Não creio que caiba aqui fazer uma análise mais aprofundada sobre o
desenvolvimentismo, até porque isso envolve conhecimentos específicos de
economia que eu não possuo. Da mesma forma, não sei exatamente quais
os mecanismos que uma reforma legal deveria criar para evitar
interferências indevidas do mercado na política – e vice versa. Todavia, não
posso deixar de destacar a importância de um olhar abrangente e cuidadoso
sobre esses problemas para compreendê-los em toda a sua complexidade,
expurgando preconceitos ideológicos que pairam no senso comum.
Existem inúmeros projetos de lei sobre reforma política tramitando no
Congresso, cada um deles com peculiaridades próprias e todos com alguma
relevância. Todavia, há um complexo processo de síntese a ser realizado,
pois cada contribuição não compõe, isoladamente, um novo sistema
eleitoral. Algumas delas, aliás, se instituídas de forma isolada, podem ser
um belo tiro no pé.
Um sistema exclusivamente público de financiamento, por exemplo, pode
até ser uma opção viável, todavia, podemos piorar as coisas se outras
providências não forem tomadas em conjunto, como o fim da reeleição e a
adoção do voto em legenda com lista fechada. Este seria justamente o caso
se o STF vetasse o financiamento privado, pois, aí, um candidato à reeleição
ficaria com toda a máquina estatal à sua disposição, enquanto os
candidatos de oposição teriam que se contentar apenas com o fundo
partidário. Além do mais, por se tratar de dinheiro público, a fiscalização
deveria ser mais intensa, mas na disputa para deputados e senadores, com
milhares de candidatos, o TSE simplesmente não teria condições para tal.
Enfim, eu realmente julgo que uma reforma política deve ser conduzida,
mas por meio de mecanismos constitucionais e pelo Congresso Nacional.
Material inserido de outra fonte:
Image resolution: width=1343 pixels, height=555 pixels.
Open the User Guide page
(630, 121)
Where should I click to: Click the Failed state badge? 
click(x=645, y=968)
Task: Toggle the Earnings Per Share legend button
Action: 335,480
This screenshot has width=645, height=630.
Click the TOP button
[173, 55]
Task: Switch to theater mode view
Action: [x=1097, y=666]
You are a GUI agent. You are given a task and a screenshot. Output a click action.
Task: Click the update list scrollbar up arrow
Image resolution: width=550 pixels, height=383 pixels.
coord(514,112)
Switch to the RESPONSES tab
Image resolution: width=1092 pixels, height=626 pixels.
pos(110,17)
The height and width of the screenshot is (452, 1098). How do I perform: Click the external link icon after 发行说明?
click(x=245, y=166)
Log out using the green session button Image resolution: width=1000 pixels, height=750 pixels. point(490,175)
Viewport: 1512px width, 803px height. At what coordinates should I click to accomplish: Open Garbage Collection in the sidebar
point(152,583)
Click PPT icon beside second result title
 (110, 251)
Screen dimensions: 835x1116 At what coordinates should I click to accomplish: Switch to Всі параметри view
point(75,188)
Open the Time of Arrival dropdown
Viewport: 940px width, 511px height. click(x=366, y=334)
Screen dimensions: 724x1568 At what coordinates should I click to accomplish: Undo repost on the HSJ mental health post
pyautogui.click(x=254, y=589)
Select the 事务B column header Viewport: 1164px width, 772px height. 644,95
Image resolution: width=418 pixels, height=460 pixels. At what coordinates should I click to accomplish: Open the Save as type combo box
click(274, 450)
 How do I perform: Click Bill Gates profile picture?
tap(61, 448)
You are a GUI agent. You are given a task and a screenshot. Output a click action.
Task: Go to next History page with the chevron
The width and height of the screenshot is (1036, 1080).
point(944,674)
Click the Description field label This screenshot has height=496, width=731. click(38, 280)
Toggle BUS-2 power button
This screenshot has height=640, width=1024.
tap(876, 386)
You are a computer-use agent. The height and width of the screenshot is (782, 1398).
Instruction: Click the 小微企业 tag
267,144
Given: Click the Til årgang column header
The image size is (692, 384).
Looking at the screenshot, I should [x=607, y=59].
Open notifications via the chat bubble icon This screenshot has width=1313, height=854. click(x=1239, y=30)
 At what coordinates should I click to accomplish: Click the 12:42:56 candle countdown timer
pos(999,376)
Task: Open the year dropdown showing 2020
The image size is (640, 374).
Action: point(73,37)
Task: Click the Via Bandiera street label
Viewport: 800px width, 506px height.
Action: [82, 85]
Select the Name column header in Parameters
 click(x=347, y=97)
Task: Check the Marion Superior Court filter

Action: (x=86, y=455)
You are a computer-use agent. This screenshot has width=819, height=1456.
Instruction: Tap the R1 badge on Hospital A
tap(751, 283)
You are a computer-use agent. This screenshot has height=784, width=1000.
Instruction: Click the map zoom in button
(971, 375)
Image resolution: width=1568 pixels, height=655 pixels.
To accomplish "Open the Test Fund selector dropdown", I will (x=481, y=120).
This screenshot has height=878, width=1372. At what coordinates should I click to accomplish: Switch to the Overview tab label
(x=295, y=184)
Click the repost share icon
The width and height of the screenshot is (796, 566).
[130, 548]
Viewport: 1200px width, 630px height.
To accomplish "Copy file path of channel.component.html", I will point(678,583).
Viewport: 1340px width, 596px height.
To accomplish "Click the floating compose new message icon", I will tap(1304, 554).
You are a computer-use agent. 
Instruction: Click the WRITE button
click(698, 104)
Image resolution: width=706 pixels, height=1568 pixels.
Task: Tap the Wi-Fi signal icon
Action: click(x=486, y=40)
Até compreendo a desconfiança de que os parlamentares tenham pouco
interesse em conduzi-la, mas entendo que a tese de driblá-los através de
uma “constituinte exclusiva” tem tudo para ser uma armadilha. Nossos
políticos são resistentes, é verdade, mas eles já aprovaram leis incômodas
para si, como a de Responsabilidade Fiscal, a da Transparência e a da Ficha
Limpa. Assim, tenho certeza que com menos comodismo e mais paciência
para agir na complexa e trabalhosa realidade política – este debate faz
parte do processo – podemos ter esperanças de construir um sistema mais
justo, sem corrermos o risco de dar passos para trás.